Catholic Diocese closing its Christ The King Seminary, deeming it unsustainable
The Diocese of Buffalo is shutting down Christ the King Seminary at the end of its current academic year.
The decision was made by its Board of Trustees and Members of the Corporation and announced in a formal statement which included a video message from Bishop Edward Scharfenberger, who has led the diocese as its apostolic administrator since December.
"The fact is, the Board of Trustees has concluded that it is no longer feasible to continue the operations of the seminary, given persistent operating deficits which total in excess of $500,000 on average annuallyas well as other factors that include declining enrollment, the need to make signifcant capital improvement to the facilities, the need for diocesan subsidies that are no longer sustainable, and the requirements imposed by the accreditation process that will necessitate further investments in the programs of the seminary," Scharfenberger said in the video.
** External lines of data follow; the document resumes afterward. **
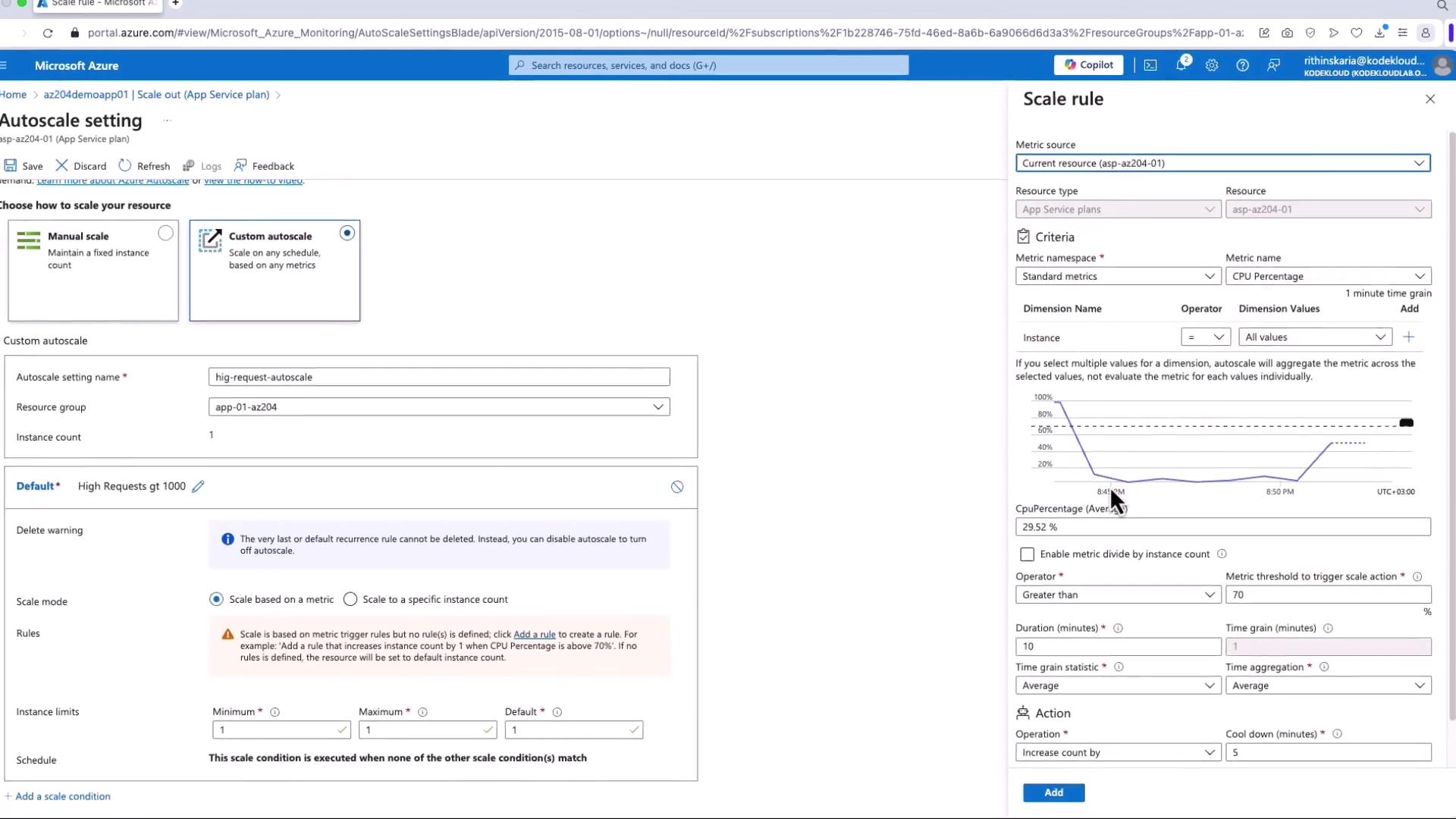Open Cloud Shell from the top bar
This screenshot has width=1456, height=819.
coord(1150,65)
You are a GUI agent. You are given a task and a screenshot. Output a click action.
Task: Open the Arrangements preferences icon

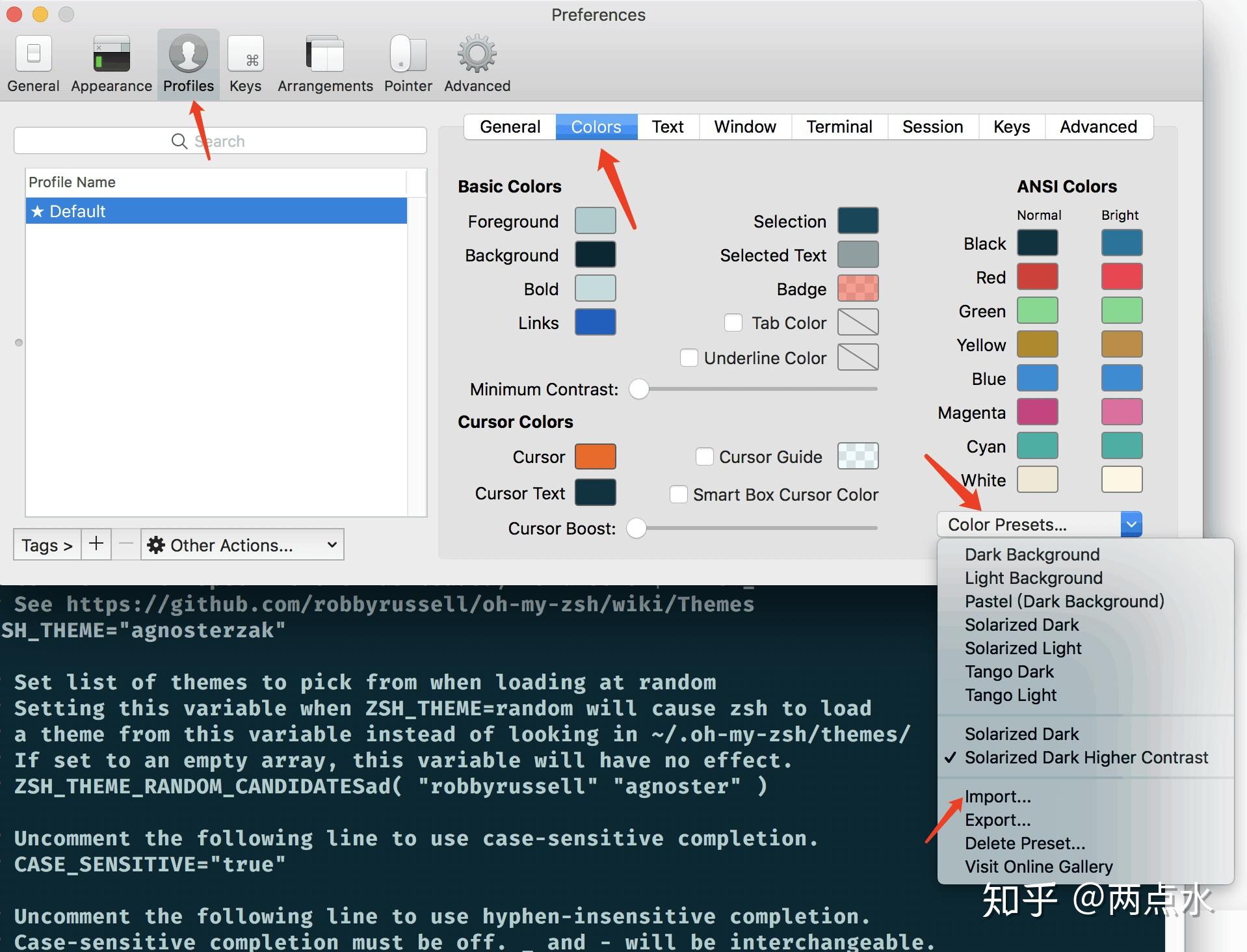[x=324, y=62]
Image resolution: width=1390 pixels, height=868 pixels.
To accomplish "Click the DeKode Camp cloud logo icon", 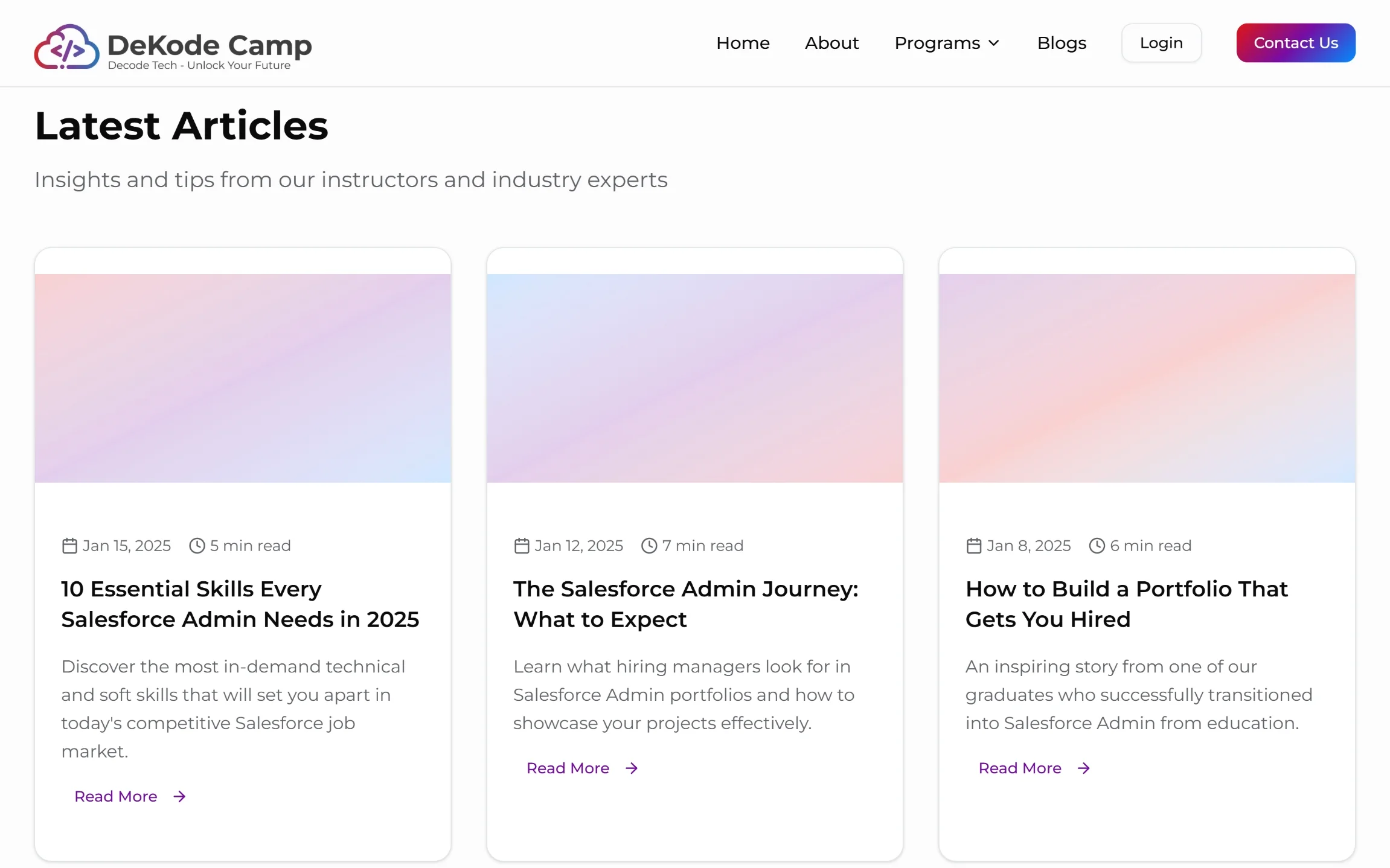I will tap(66, 46).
Enrollment, according to a diocesan statement, is around 10 percent of capacity.
Twenty-six seminarians are currently enrolled, including 15 from the Diocese of Buffalo. Of those 15 candidates for priesthood, two are scheduled to graduate at the end of this academic year. The others will be forced to find a new location to continue their studies.
In the meantime, Bishop Scharfenberger says he is forming a steering committee to explore how the Diocese of Buffalo may resume training and formation of future priests.
"We face a situation that requires us now to think imaginatively," he said.
Christ the King Seminary was the focal point of protests last year, amid accusations of sexual misconduct by clergy on campus. Father Joseph Gatto, who had led the seminary as its president-rector since 2014, was placed on administrative leave. Accusers including former seminarians claimed Gatto and other leadership allowed a culture of private sexual activity.
Three other priests who served as instructors at the seminary were also removed after seminarians accused them of engaging in sexually inappropriate dialogue at a social gathering.